= RECORDS SHOWN =

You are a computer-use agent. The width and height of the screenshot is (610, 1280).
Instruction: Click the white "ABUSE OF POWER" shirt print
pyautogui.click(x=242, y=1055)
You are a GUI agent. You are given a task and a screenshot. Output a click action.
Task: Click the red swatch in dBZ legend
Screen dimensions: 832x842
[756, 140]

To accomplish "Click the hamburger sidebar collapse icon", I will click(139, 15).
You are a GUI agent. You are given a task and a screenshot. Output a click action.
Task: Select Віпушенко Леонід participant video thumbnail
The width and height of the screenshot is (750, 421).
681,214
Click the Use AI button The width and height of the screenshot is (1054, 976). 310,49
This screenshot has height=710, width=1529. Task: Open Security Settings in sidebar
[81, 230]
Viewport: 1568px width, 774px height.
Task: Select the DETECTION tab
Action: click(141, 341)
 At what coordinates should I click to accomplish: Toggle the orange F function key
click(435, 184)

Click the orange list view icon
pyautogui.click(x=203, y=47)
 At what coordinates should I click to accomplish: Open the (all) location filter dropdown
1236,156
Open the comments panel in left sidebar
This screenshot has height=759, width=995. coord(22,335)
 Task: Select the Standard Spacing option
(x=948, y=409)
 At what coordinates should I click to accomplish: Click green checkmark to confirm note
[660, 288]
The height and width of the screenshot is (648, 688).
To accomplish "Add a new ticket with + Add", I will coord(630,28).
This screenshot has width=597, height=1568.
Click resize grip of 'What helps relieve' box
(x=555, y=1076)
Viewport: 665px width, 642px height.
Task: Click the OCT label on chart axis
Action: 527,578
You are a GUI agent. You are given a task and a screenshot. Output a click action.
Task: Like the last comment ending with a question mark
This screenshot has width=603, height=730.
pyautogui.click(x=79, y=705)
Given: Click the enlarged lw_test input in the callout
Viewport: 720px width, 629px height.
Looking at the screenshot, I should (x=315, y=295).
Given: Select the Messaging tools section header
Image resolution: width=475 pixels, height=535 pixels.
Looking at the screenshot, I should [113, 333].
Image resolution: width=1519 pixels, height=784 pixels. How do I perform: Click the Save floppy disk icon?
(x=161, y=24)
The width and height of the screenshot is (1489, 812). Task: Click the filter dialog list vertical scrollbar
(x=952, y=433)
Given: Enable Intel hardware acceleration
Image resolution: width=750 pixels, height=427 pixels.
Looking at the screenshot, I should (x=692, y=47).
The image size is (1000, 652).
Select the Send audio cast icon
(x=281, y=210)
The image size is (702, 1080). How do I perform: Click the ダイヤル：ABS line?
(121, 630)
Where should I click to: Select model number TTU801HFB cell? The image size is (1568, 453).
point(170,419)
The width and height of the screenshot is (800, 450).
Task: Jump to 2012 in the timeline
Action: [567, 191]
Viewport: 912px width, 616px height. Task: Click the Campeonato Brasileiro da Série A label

= PROBLEM TO SOLVE =
Find the line that contains "Given: Enable Intel hardware acceleration". Copy it and every line after it to the end of the records, exactly, and nothing more.

= PROBLEM SOLUTION =
Given: Enable Intel hardware acceleration
Image resolution: width=750 pixels, height=427 pixels.
Looking at the screenshot, I should (x=692, y=47).
The image size is (1000, 652).
Select the Send audio cast icon
(x=281, y=210)
The image size is (702, 1080). How do I perform: Click the ダイヤル：ABS line?
(121, 630)
Where should I click to: Select model number TTU801HFB cell? The image size is (1568, 453).
point(170,419)
The width and height of the screenshot is (800, 450).
Task: Jump to 2012 in the timeline
Action: [567, 191]
Viewport: 912px width, 616px height. Task: Click the Campeonato Brasileiro da Série A label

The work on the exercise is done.